Polícia investiga denúncia de estupro coletivo em escola de SP

Menino de 12 anos que teria sido violentado por 4 adolescentes no banheiro da unidade de ensino do estado, no fim de fevereiro, segundo mãe da vítima
A Polícia Civil de São Paulo investiga uma denúncia de estupro coletivo que teria ocorrido em uma escola estadual da Zona Norte de São Paulo, na região do Jaraguá, no último dia 27 de fevereiro.
A denúncia chegou aos policiais através da mãe da vítima, um menino de 12 anos que teria sido estuprado por quatro adolescentes no banheiro da unidade escolar.
Ela suspeitou do comportamento do filho e questionou o irmão mais velho da vítima.

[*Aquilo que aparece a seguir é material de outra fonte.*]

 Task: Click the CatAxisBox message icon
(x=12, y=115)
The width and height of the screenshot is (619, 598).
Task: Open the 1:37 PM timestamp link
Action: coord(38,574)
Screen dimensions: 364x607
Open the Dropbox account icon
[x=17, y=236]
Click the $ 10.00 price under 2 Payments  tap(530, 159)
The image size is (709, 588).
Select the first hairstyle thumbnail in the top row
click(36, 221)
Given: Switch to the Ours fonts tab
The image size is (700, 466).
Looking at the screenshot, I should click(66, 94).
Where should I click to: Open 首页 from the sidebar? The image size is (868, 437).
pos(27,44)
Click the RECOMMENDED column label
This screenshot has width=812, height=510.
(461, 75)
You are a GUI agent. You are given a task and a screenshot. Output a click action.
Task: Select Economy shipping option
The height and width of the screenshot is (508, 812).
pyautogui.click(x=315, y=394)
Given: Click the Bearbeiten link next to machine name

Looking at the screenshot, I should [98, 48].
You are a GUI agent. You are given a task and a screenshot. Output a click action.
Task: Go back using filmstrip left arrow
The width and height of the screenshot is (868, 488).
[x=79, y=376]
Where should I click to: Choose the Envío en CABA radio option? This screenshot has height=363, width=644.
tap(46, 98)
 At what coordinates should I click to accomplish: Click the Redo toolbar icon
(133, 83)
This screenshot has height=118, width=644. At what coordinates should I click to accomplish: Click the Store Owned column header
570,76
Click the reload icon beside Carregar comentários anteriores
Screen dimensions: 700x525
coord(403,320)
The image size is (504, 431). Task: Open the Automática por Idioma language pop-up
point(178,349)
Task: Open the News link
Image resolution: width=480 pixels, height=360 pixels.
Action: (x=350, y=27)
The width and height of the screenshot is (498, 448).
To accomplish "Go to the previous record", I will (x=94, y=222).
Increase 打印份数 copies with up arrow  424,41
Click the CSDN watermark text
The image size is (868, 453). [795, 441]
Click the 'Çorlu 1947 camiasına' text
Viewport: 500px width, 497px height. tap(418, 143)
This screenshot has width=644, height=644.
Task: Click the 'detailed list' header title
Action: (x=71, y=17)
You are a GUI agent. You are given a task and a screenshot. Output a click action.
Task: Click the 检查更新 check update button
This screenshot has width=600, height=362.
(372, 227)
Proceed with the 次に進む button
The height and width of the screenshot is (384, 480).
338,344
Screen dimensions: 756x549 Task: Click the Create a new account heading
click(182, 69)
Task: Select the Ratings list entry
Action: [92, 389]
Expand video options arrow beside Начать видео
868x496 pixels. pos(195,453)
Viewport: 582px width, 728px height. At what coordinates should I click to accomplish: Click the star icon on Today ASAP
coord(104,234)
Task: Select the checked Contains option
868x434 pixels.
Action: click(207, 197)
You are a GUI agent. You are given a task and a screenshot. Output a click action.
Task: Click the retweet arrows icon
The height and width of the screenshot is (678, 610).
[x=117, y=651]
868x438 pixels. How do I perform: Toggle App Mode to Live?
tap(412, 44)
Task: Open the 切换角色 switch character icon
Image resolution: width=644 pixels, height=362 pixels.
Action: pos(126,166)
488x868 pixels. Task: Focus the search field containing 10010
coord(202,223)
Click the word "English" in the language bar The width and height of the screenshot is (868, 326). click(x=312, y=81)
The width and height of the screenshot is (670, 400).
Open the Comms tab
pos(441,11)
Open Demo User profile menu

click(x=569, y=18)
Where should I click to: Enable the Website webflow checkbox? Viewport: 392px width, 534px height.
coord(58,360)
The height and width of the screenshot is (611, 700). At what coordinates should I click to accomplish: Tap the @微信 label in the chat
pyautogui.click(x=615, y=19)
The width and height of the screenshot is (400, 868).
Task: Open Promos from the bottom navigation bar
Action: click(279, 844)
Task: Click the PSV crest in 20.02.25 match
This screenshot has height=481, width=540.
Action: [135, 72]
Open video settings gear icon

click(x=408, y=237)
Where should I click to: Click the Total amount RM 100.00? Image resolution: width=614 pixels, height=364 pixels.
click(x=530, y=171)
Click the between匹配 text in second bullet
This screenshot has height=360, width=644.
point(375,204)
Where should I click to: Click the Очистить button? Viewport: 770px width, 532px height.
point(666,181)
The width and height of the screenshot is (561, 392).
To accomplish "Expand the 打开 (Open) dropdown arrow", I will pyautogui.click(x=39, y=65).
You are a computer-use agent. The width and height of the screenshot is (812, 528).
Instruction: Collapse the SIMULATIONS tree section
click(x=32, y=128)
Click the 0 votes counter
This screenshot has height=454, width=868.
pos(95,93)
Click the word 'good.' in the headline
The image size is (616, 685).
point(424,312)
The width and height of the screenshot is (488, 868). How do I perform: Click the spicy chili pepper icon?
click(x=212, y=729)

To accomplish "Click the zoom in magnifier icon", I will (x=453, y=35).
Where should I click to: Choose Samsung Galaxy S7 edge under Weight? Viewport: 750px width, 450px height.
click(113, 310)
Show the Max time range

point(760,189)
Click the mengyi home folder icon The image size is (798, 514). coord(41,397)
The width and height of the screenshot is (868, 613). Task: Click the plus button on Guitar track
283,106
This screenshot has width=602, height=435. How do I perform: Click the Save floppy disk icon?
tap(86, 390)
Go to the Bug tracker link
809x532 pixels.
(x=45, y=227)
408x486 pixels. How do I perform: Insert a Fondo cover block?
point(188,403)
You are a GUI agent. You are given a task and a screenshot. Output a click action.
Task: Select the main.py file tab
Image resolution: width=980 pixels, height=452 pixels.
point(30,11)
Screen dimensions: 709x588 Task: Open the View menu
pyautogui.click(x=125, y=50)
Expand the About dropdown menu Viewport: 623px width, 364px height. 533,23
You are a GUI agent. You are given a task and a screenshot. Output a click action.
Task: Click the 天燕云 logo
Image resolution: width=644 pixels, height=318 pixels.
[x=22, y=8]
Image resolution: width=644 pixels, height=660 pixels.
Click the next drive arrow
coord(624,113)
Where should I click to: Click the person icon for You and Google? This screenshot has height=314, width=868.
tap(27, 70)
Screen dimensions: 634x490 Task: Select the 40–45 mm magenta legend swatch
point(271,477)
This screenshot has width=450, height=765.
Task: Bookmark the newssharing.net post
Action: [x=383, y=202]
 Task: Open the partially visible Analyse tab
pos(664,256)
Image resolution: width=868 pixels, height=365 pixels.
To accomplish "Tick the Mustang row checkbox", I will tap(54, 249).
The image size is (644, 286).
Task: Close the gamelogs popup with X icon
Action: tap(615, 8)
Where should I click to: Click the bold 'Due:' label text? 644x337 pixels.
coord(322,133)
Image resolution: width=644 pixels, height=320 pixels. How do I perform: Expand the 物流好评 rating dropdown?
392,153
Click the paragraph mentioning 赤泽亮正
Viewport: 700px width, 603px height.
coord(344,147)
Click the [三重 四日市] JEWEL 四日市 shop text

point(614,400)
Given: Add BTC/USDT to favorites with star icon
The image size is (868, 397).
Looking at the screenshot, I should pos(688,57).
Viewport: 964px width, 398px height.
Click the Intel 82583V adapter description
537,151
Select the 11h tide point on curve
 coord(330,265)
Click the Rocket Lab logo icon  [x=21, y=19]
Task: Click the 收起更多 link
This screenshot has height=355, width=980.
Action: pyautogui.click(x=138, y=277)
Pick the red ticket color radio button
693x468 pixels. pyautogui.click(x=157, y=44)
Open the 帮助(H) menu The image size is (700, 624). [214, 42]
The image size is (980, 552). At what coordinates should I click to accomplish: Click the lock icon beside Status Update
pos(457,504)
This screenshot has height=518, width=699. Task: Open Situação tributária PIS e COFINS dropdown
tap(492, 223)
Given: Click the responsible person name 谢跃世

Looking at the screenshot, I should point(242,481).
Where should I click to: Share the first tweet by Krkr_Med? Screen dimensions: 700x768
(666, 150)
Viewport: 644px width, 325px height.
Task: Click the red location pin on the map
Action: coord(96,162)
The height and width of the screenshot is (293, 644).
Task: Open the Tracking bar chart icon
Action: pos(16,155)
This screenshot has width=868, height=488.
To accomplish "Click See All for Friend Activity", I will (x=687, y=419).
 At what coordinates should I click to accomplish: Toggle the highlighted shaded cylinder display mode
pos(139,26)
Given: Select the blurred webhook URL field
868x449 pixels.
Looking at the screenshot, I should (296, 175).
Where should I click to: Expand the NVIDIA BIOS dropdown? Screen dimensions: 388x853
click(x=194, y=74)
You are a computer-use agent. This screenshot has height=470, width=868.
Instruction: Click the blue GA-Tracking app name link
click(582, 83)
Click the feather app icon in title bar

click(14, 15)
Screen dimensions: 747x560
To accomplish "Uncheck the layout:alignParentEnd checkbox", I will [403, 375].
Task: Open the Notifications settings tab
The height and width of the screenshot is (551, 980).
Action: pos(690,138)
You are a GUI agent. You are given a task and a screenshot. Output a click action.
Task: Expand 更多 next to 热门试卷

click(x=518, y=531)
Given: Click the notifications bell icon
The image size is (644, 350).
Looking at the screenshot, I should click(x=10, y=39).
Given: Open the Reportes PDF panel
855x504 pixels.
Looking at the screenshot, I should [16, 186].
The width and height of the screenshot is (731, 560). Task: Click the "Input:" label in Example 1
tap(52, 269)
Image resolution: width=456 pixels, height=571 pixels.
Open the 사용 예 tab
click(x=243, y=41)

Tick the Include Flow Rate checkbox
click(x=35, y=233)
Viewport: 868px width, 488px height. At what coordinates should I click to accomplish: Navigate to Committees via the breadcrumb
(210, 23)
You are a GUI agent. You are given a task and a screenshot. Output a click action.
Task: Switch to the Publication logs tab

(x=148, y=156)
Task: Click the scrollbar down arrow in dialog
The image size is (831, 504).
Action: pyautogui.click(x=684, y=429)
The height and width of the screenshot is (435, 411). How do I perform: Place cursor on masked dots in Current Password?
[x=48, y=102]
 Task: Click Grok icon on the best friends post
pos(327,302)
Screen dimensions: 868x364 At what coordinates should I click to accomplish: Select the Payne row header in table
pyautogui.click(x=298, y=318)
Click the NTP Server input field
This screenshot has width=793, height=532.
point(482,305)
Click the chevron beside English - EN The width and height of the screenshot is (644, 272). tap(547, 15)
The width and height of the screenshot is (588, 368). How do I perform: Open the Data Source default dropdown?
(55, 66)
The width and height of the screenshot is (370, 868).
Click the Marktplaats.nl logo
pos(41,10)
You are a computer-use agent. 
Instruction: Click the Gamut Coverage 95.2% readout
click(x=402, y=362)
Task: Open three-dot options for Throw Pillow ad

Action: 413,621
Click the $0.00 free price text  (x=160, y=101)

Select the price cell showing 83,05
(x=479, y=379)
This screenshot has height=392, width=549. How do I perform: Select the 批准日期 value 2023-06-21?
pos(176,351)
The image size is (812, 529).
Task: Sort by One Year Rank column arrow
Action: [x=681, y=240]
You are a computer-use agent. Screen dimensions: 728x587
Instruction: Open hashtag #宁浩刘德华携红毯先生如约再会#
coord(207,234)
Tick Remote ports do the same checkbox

Ele relatou que um colega de sala teria retirado seu irmão do banheiro após notar um comportamento incomum entre os estudantes que estavam dentro do local.

Esse irmão mais velho conversou com a vítima, que acabou contando o episódio e apontou a participação de quatro alunos, do 7º ao 9º ano.
A mãe disse que o fato ocorreu na sexta-feira (27), ela tomou conhecimento no fim de semana e procurou a direção da escola na segunda-feira (2), que marcou uma reunião com os pais dos suspeitos do estupro coletivo.
Durante este encontro, um dos meninos apontados como responsável pelo crime teria ameaçado a vítima, dizendo que poderia agredi-lo caso seguisse com a denúncia.
Por meio de nota encaminhada a imprensa, a Secretaria de Segurança Pública de São Paulo (SSP-SP) disse que o caso foi inicialmente registrado no 46º DP de Perus como ato infracional por estupro de vulnerável e depois encaminhado para o 74º DP do Jaraguá, área dos fatos.
"A vítima será ouvida no distrito policial juntamente com a responsável para maiores esclarecimentos. Detalhes serão preservados devido à natureza criminal e por envolver menor de idade", informa a nota.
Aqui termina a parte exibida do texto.